[racket-dev] [plt] Push #28945: master branch updated
On Fri, Jun 27, 2014 at 2:23 PM, Matthew Flatt <mflatt at cs.utah.edu> wrote:
> At Fri, 27 Jun 2014 13:43:46 -0400, Sam Tobin-Hochstadt wrote:
>> On Fri, Jun 27, 2014 at 12:30 PM, Matthew Flatt <mflatt at cs.utah.edu> wrote:
>> > At Fri, 27 Jun 2014 11:56:39 -0400, Sam Tobin-Hochstadt wrote:
>> >> On Fri, Jun 27, 2014 at 11:45 AM, Matthew Flatt <mflatt at cs.utah.edu> wrote:
>> >> > For some reason, the way that PDF fragments are pulled in by `pdflatex`
>> >> > makes the fragments look worse in some PDF viewers/machines than the
>> >> > way that PS fragments are pulled in by `latex` plus `dvips`. I think it
>> >> > has to do with heuristics in PDF viewers, and I think there's no
>> >> > difference when going to a printer.
>> >>
>> >> My impression was that PDF was supposed to be a pixel-accurate format,
>> >> at least when self-contained and not using system fonts, and thus
>> >> there wouldn't be any such heuristics. Is that not true?
>> >
>> > PDF is a vector-graphics format, not a raster-graphics format (so it
>> > doesn't really say anything about pixels).
>>
>> Right -- what I meant was that at a given size, rendering should be
>> pixel-accurate, so that you shouldn't see differences between
>> different viewers (unlike, say, HTML, which doesn't prescribe layout
>> nearly as precisely).
>
> Maybe the alignment problem (now fixed) in Robby's example obscured the
> issue.

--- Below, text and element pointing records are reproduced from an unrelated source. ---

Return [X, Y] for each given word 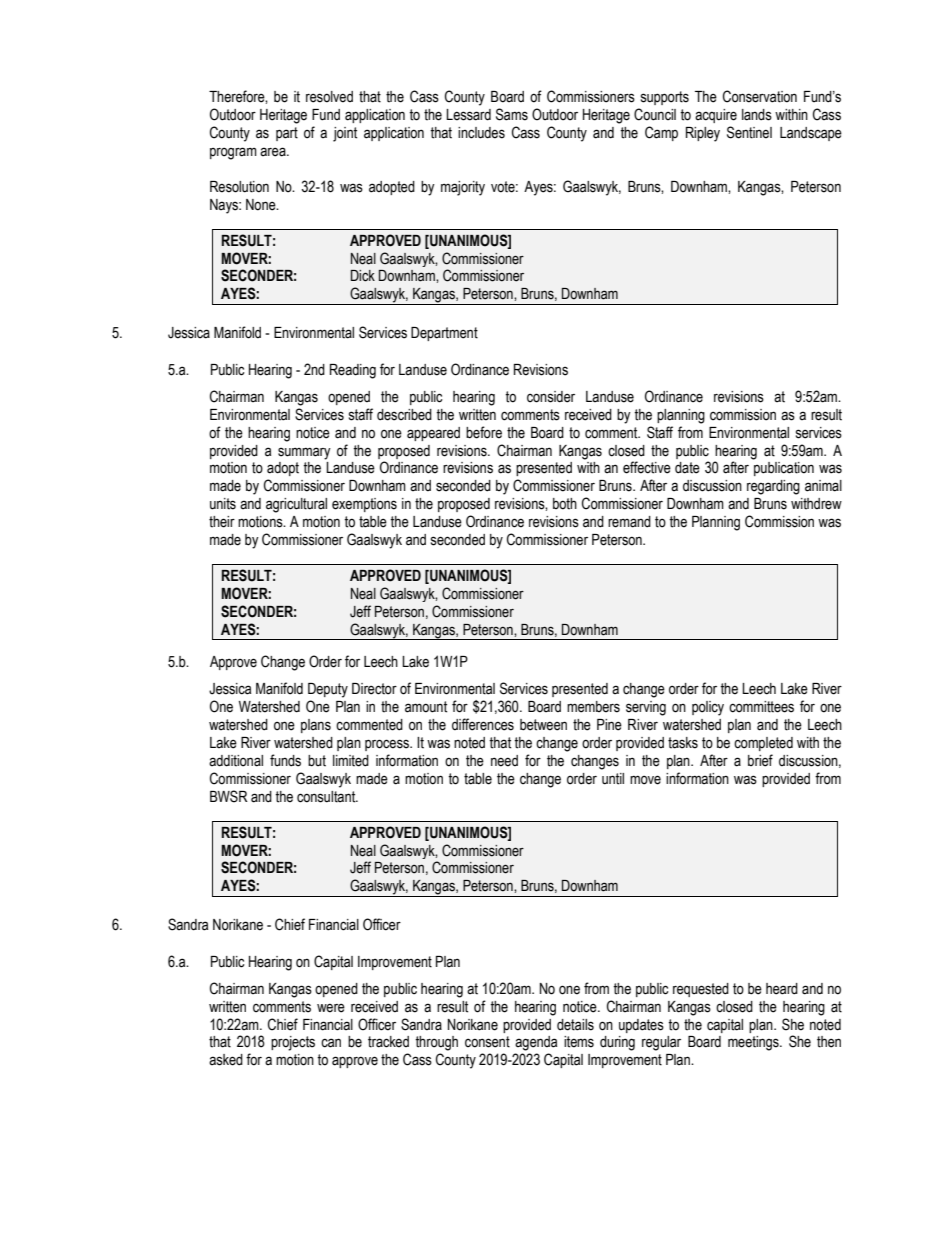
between [543, 725]
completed [763, 744]
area [274, 152]
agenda [536, 1043]
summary [304, 453]
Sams [512, 114]
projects [293, 1043]
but [317, 761]
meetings [754, 1043]
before [484, 432]
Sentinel [749, 132]
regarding [773, 487]
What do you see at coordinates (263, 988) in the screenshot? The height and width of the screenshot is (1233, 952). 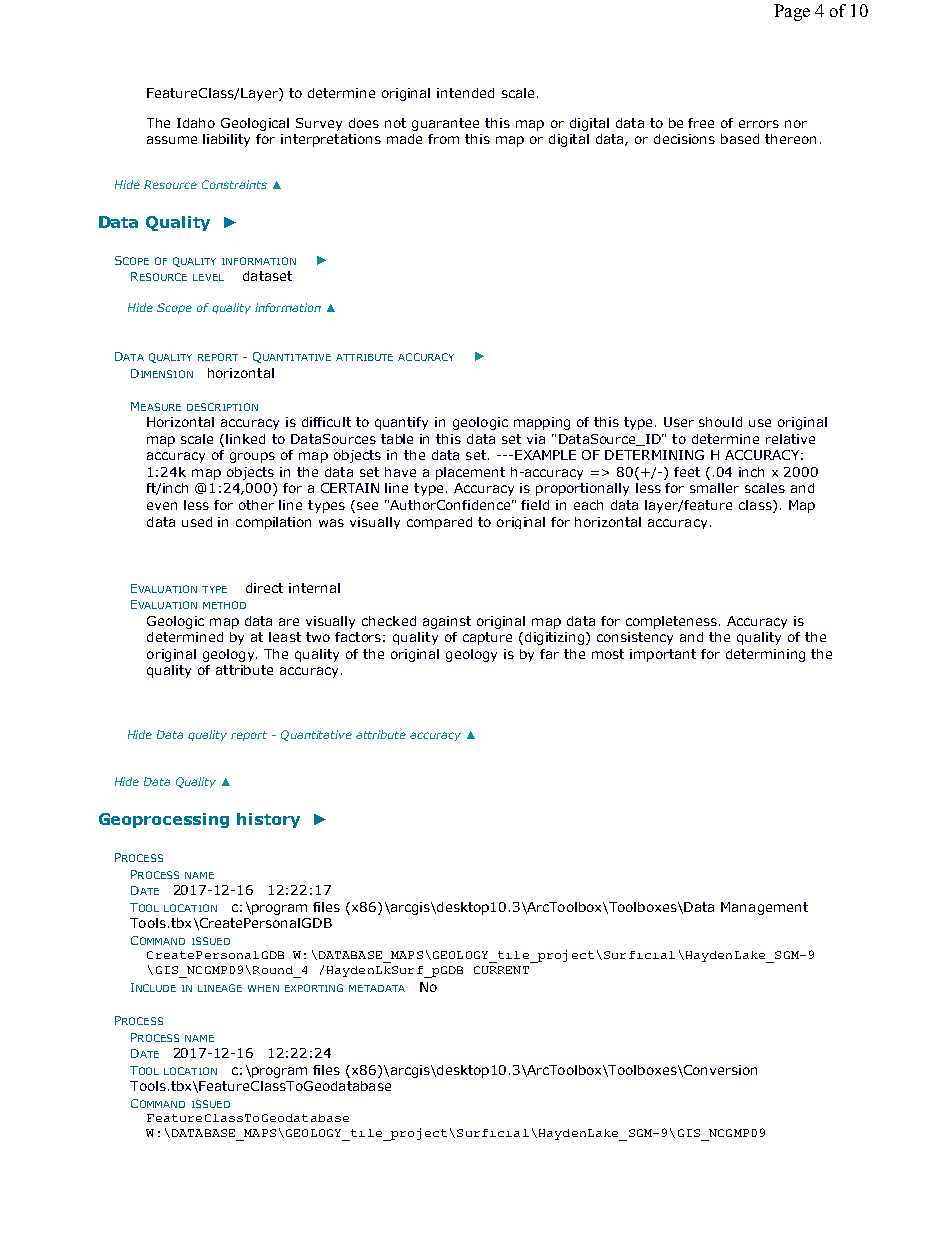 I see `WHEN` at bounding box center [263, 988].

It's just about the smoothness of the rendering.
>
> That is, PDF specifies exactly where things should be on a cartesian
> plane, but renderers draw the same image with different pixels
> depending on the display resolution, how much time the renderer spends
> on anti-aliasing, and so on. The "look worse" part above was meant only
> about the appearance of shape edges, and not about shapes being in the
> wrong location.
In the particular `e ::= ...` example, this is an issue of font
rendering, right? IOW, the shapes being drawn differently between
dvipdf and pdflatex are fonts placed in particular spots on the page.